Good afternoon, Chair and honourable members of this committee.
My name is Kevin Westell. I'm the secretary of the CBA criminal justice section and a criminal lawyer currently practising in B.C., the traditional territory of the Musqueam, Squamish and Tsleil-Waututh nations. I'm coming to you from there now.
Thank you for inviting the CBA to discuss this particular act. Ms. Grundberg is here. We'll split the time. She'll come after me and is from the municipal law group. My perspective is from the criminal group.
The CBA is a national association of 36,000 members, including lawyers, law students, notaries and academics. Our mandate includes seeking improvement in the law and the administration of justice.
One of the things this CBA section prides itself on is that our membership comes from both the Crown prosecutors of this country and members of the defence bar, and also from members of the bars of this country who act for vulnerable witnesses as well. As such, we say that we bring a unique and balanced end-user perspective to the system.
The comments I raise on behalf of the criminal lawyers' perspective concern the extent to which this legislation is really built to meet the overarching aim of the act as set out in the DOJ's 2017 technical paper, namely, to strike a balance between the interests of two vulnerable groups: those who are subjected to prostitution and children who may be exposed to it.
I'm going to talk first about section 286.1 of the act, which criminalizes the purchase of adult sexual services, including consensual and non-exploitative transactions. While the act of selling sexual services is not criminalized, the very fact of the criminalization of the purchase of sexual services maintains a risk of harm to vulnerable sex workers within our populations. We feel this section should be removed altogether. Section 286.1 is arbitrary, grossly disproportionate and overbroad. It captures non-exploitative consensual sex work in the net of criminal liability and prevents sex workers from availing themselves of protective measures.

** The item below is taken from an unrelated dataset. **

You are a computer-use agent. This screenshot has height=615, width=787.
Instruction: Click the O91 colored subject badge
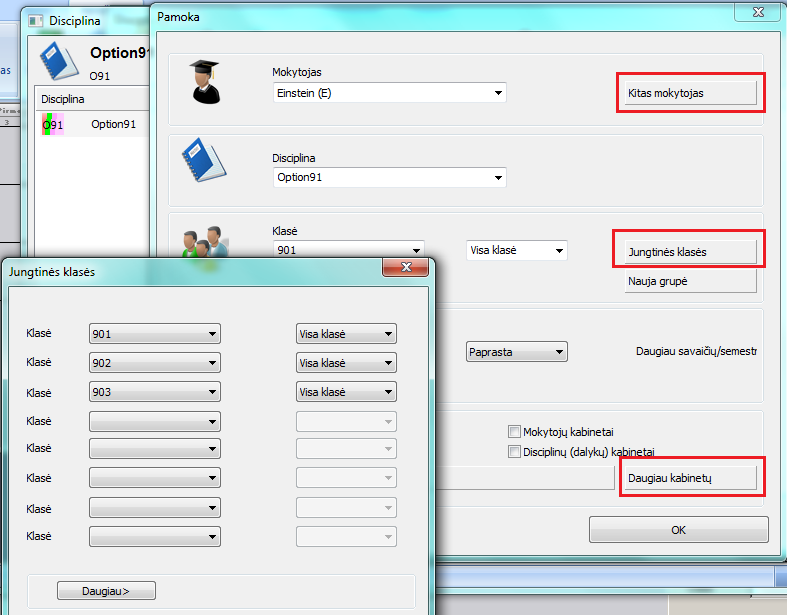[x=52, y=125]
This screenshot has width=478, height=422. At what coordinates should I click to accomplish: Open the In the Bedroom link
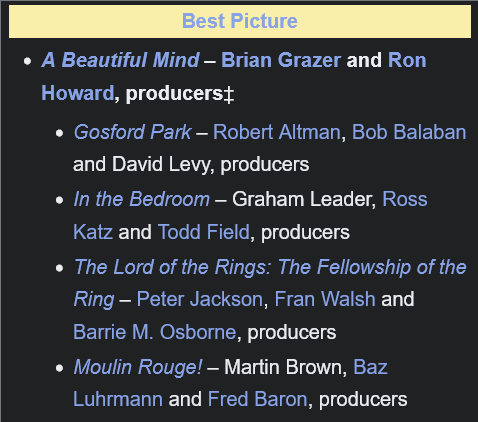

Sections 286.2 and 286.4 also pose safety risks. Restricting sex workers' ability to advertise limits their access to clientele, forcing them to conduct their business in public locations rather than in safe indoor environments. Restricting the ability of sex workers to hire employees such as bodyguards and executive assistants by making them vulnerable to criminal liability severely limits the ability of sex workers to protect and organize themselves and to grow their businesses with a recurring clientele in safe, secure locations.
Charter challenges based on that notion or the notion that such concerns have led to Superior Court rulings that the sections I've mentioned are unconstitutional, and the sheer volume of litigation dealing with the breadth of these provisions and its impact on their constitutionality, militate, we say, for amendments narrowing those provisions.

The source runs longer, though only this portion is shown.